═════ Source data

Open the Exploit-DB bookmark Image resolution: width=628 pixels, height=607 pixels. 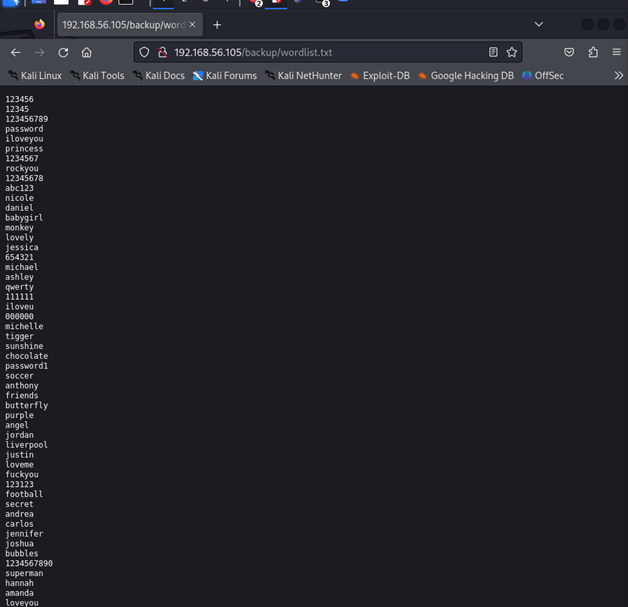380,75
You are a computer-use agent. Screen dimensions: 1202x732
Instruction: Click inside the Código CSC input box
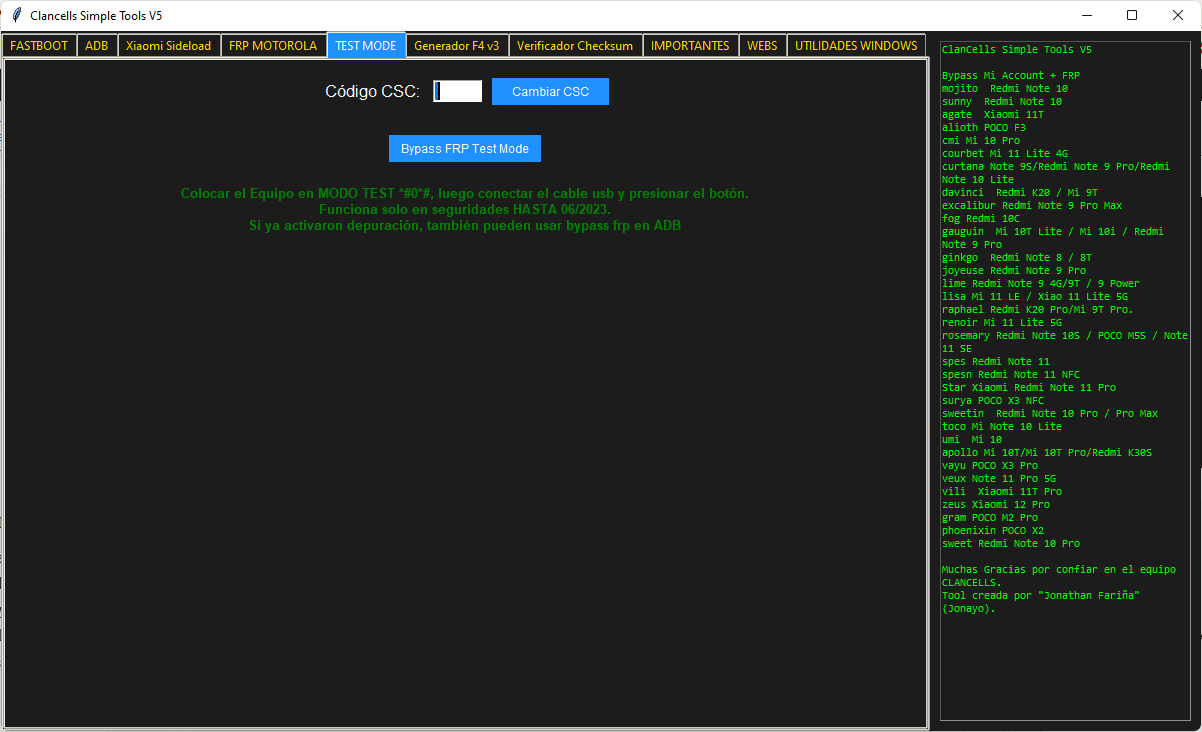tap(457, 90)
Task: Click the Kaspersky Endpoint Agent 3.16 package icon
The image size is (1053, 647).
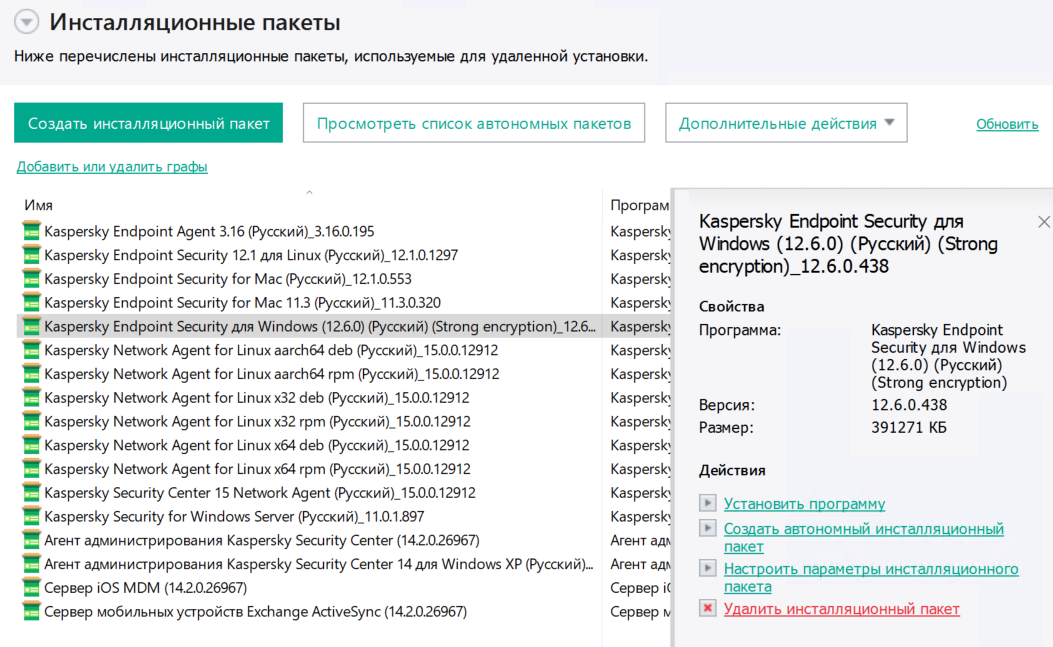Action: pos(30,231)
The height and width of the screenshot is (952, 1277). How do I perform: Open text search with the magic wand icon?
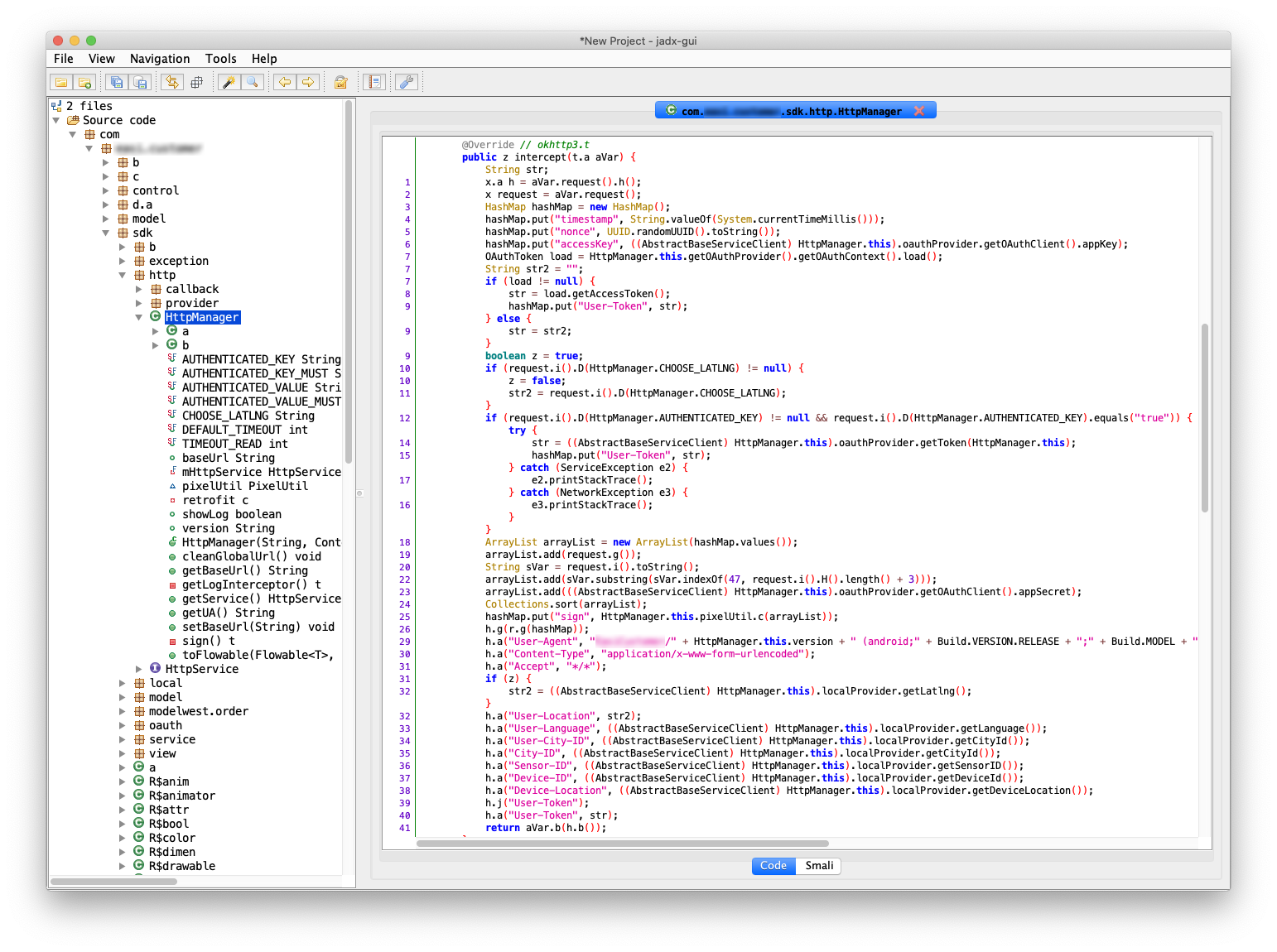(229, 82)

══════════

About this task
In the records, the line containing "The image size is (1053, 647)." starts the span and the final line ends it. Output exactly that span, both ends included, with no pictures and nothing else.

The answer
The image size is (1053, 647).
Action: pos(30,231)
The height and width of the screenshot is (952, 1277). How do I perform: Open text search with the magic wand icon?
(229, 82)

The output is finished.